[Top][All Lists]
[Date Prev][Date Next][Thread Prev][Thread Next][Date Index][Thread Index]
Re: [Gluster-devel] no such file of directory errors running find -exec
From: |
Harris Landgarten |
Subject: |
Re: [Gluster-devel] no such file of directory errors running find -exec on large trees |
Date: |
Wed, 6 Jun 2007 07:25:32 -0400 (EDT) |
Avati,
Patch 176 fixed the spurious disconnect problem and I was able to run the find
-exec test to completion as well as a reindex on a large zimbra mailbox. I
consider this bug closed. Good job.
I am still having a problem that shows up when doing a full backup from Zimbra.

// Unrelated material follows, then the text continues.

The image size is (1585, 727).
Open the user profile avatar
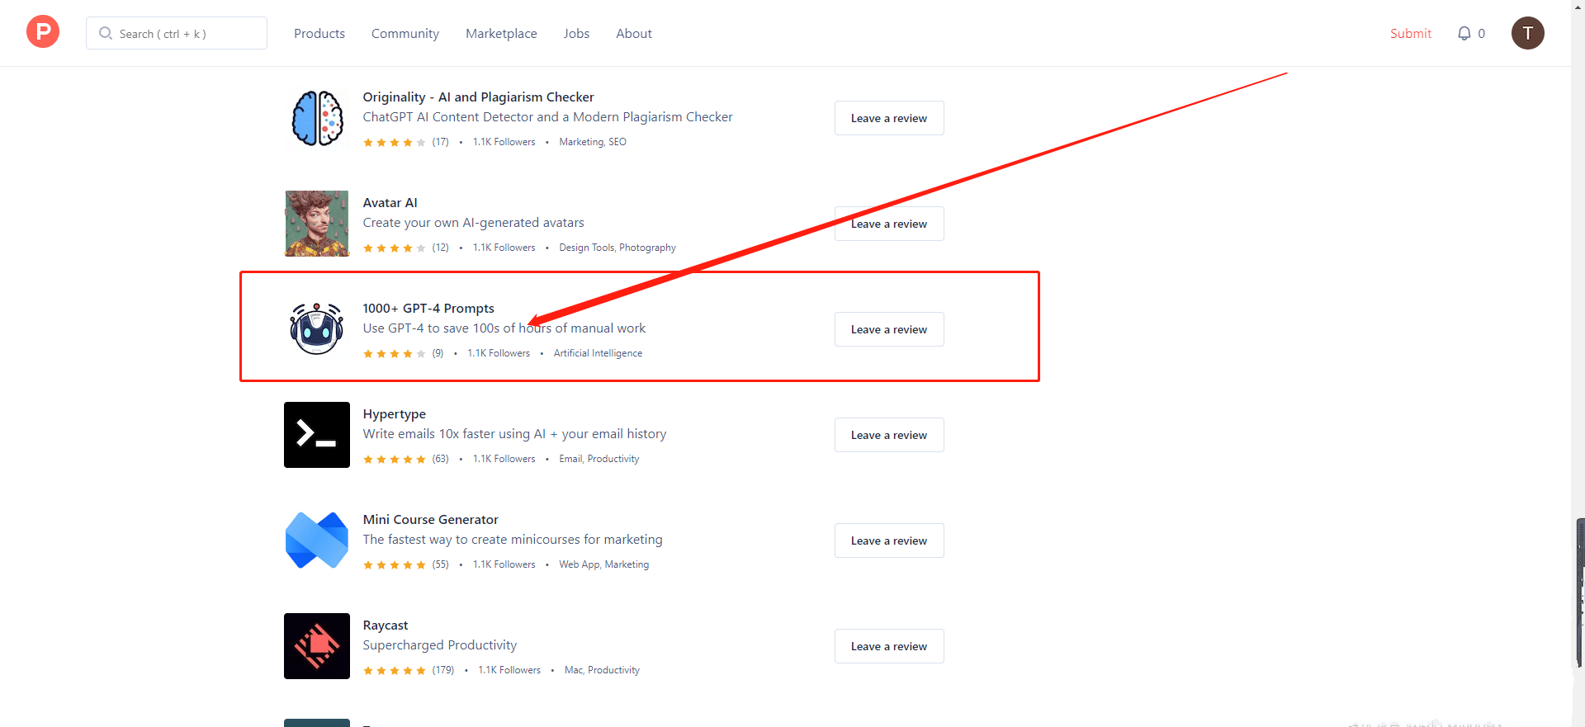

This causes many files, some large, to be copied from one folder tree on the
cluster to another on the same cluster. I am getting disconnects after failures
on large blocks. This ultimately caused the glusterfs client to stall in a
state where it had to be killed. Any thoughts?
Harris
----- Original Message -----
From: "Anand Avati" <address@hidden>
To: "Harris Landgarten" <address@hidden>
Cc: "gluster-devel" <address@hidden>
Sent: Monday, June 4, 2007 8:44:54 AM (GMT-0500) America/New_York
Subject: Re: [Gluster-devel] no such file of directory errors running find
-exec on large trees
Harris,
a bug fix in the timer code has been committed which used to cause
spurious transport timeout events causing false bailing. please try
with the latest tla checkout from glusterfs--mainline--2.4.
thanks,
avati
2007/5/26, Harris Landgarten <address@hidden>:
> I have been running some tests on a gluster tree with over 100,000 files
> using find. When I run find /mnt/gluster -type f it completes without error.

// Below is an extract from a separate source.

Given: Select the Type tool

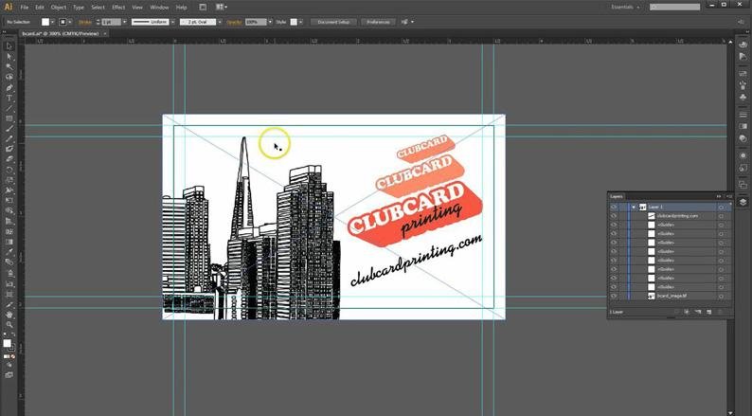Looking at the screenshot, I should pyautogui.click(x=9, y=99).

> When I combine the find with -exec that causes the files to be read (ie find
> /mnt/gluster -type f -exec head -n1 {} \; ) The process fails to complete
> 100% of the time with "No such file or directory" errors. The errors do not
> occur until after at least 30,000 files have been processed. After the
> process fails the clients and servers still appear to be running properly.
> The errors seem to coincide with the following in the logs:
>
> Client running process:
>
> [May 25 10:11:14] [ERROR/client-protocol.c:204/client_protocol_xfer()]

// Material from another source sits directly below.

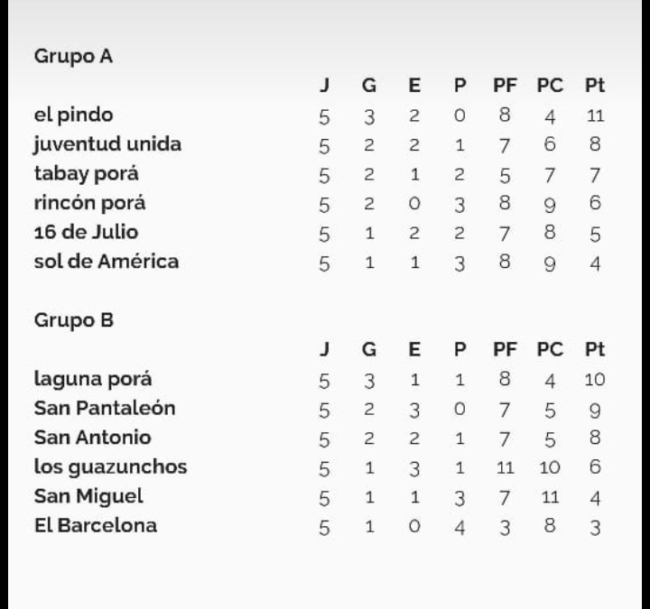650x609 pixels.
Task: Click the Pt column header in Grupo A
Action: [x=594, y=86]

> protocol/client:transport_submit failed
> [May 25 10:11:14] [ERROR/client-protocol.c:204/client_protocol_xfer()]
> protocol/client:transport_submit failed
> [May 25 10:11:14] [ERROR/client-protocol.c:204/client_protocol_xfer()]
> protocol/client:transport_submit failed
> [May 25 10:11:14] [ERROR/client-protocol.c:204/client_protocol_xfer()]
> protocol/client:transport_submit failed
> [May 25 10:11:14] [ERROR/client-protocol.c:204/client_protocol_xfer()]
> protocol/client:transport_submit failed
> [May 25 10:11:14] [ERROR/client-protocol.c:204/client_protocol_xfer()]
> protocol/client:transport_submit failed
> ...
> [May 25 10:12:34] [CRITICAL/tcp.c:81/tcp_disconnect()] transport/tcp:client2:
> connection to server disconnected
> [May 25 10:12:34] [ERROR/client-protocol.c:204/client_protocol_xfer()]
> protocol/client:transport_submit failed
> [May 25 10:12:34] [ERROR/client-protocol.c:204/client_protocol_xfer()]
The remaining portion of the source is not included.